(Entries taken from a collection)
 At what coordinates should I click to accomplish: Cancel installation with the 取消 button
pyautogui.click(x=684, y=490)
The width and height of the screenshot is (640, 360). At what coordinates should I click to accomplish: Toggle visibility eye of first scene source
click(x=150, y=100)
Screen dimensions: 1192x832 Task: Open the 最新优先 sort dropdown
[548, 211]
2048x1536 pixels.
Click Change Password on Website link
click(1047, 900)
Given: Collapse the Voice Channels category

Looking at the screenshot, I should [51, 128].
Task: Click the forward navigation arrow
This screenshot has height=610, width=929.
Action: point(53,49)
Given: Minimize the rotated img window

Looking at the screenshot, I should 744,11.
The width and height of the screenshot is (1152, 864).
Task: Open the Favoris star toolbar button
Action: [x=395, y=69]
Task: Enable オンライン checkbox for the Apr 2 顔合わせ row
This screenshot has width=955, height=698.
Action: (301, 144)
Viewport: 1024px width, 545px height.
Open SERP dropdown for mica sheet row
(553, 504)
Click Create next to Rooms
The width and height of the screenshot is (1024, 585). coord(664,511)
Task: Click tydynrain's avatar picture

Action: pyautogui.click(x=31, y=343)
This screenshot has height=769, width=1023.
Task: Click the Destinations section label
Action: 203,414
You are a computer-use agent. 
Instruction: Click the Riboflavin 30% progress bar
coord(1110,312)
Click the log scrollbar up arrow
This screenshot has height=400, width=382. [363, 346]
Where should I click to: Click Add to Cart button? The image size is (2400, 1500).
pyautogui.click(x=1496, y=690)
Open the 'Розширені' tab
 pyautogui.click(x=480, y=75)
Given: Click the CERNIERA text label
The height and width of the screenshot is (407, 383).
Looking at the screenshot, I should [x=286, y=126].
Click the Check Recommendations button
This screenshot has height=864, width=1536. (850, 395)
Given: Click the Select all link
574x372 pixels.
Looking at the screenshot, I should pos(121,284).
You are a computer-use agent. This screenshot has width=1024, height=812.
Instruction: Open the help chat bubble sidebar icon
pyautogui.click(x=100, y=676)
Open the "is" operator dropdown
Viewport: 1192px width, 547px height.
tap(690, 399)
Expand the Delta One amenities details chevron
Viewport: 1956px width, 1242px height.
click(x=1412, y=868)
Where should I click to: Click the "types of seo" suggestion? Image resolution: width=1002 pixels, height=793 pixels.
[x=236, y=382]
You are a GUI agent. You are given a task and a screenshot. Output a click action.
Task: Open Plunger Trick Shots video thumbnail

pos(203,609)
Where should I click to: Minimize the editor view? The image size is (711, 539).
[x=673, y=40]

- YOUR INSTRUCTIONS: What is needed is the number of lines in these entries that include the word "computer"; please give it alone.

- RESPONSE TO THE TASK: 2